203 Gallery
Pop artists addressed subjects that in fine art were traditionally considered debased by incorporating the visual language of commercial culture and advertising. This embrace of popular forms has been interpreted as both an exuberant affirmation of American culture and a thoughtless espousal of the “low.” Richard Hamilton is often credited as the founder of Pop art. He was a member of the Independent Group, which supported new technology and mass culture in the United Kingdom in the early to mid-1950s as a platform for creating visual art. Examples from Hamilton’s series of fiberglass reliefs of the Solomon R. Guggenheim Museum, which were inspired by a postcard of the landmark, demonstrate the repetition and reproduction of imagery that became a signature of Pop artists. Roy Lichtenstein painted his canvases with simulated Benday dots, a direct reference to the commercial printing techniques used in comic books and newspapers. By doing so he created “high art” out of what was considered a “low,” or popular, form of visual communication taken from daily life. Following his career as a billboard painter, James Rosenquist introduced many techniques and tropes of the sign-painting trade into his artwork. He broke apart and recombined fragments of images drawn from advertising, used commercial paint, and worked on a large scale. Greek- born artist Chryssa arrived in New York in the mid-1950s. She was inspired by the illuminated signs of Times Square that, for her, epitomized modernity and the entwinement of the vulgar and the poetic in U.S. culture. Andy Warhol, like other Pop artists, used as his subject matter found printed images from newspapers, publicity stills, and advertisements, among other sources. He then adopted silkscreening, a technique of mass reproduction, as his medium.

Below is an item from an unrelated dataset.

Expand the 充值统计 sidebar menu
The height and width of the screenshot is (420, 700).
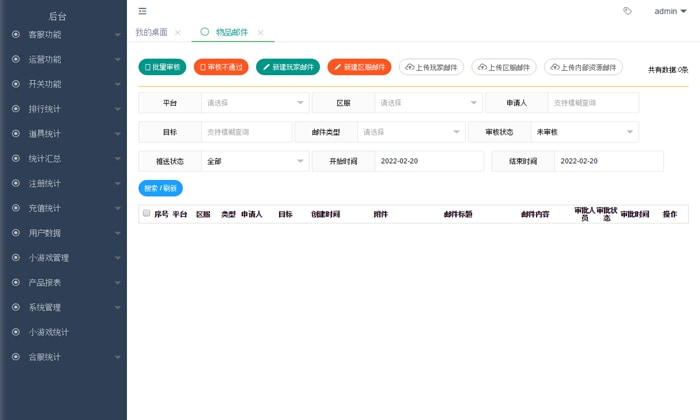click(65, 208)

The relevancy of Pop has endured for generations since the 1960s. Contemporary artist Josephine Meckseper challenges the conventional interpretations of familiar images as well as the systems of circulation and display through which they acquire significance. By conflating art objects with commodities in sculptures that often adopt the form of shop displays, she draws a direct correlation to the way our consumerism impacts cultural production, often lending a critical framework to otherwise commonplace products and visuals. Douglas Gordon engages the history of Pop art by mimicking Warhol’s self-portraits and, in the work on view in this gallery, directly appropriating Warhol’s film Empire (1965) by bootlegging two hours of the original during a screening in Berlin and then recasting it as his own contemporary artwork. Gordon acknowledges both the renowned artist’s pervasive influence and his obsessive preoccupation with celebrity and fan culture.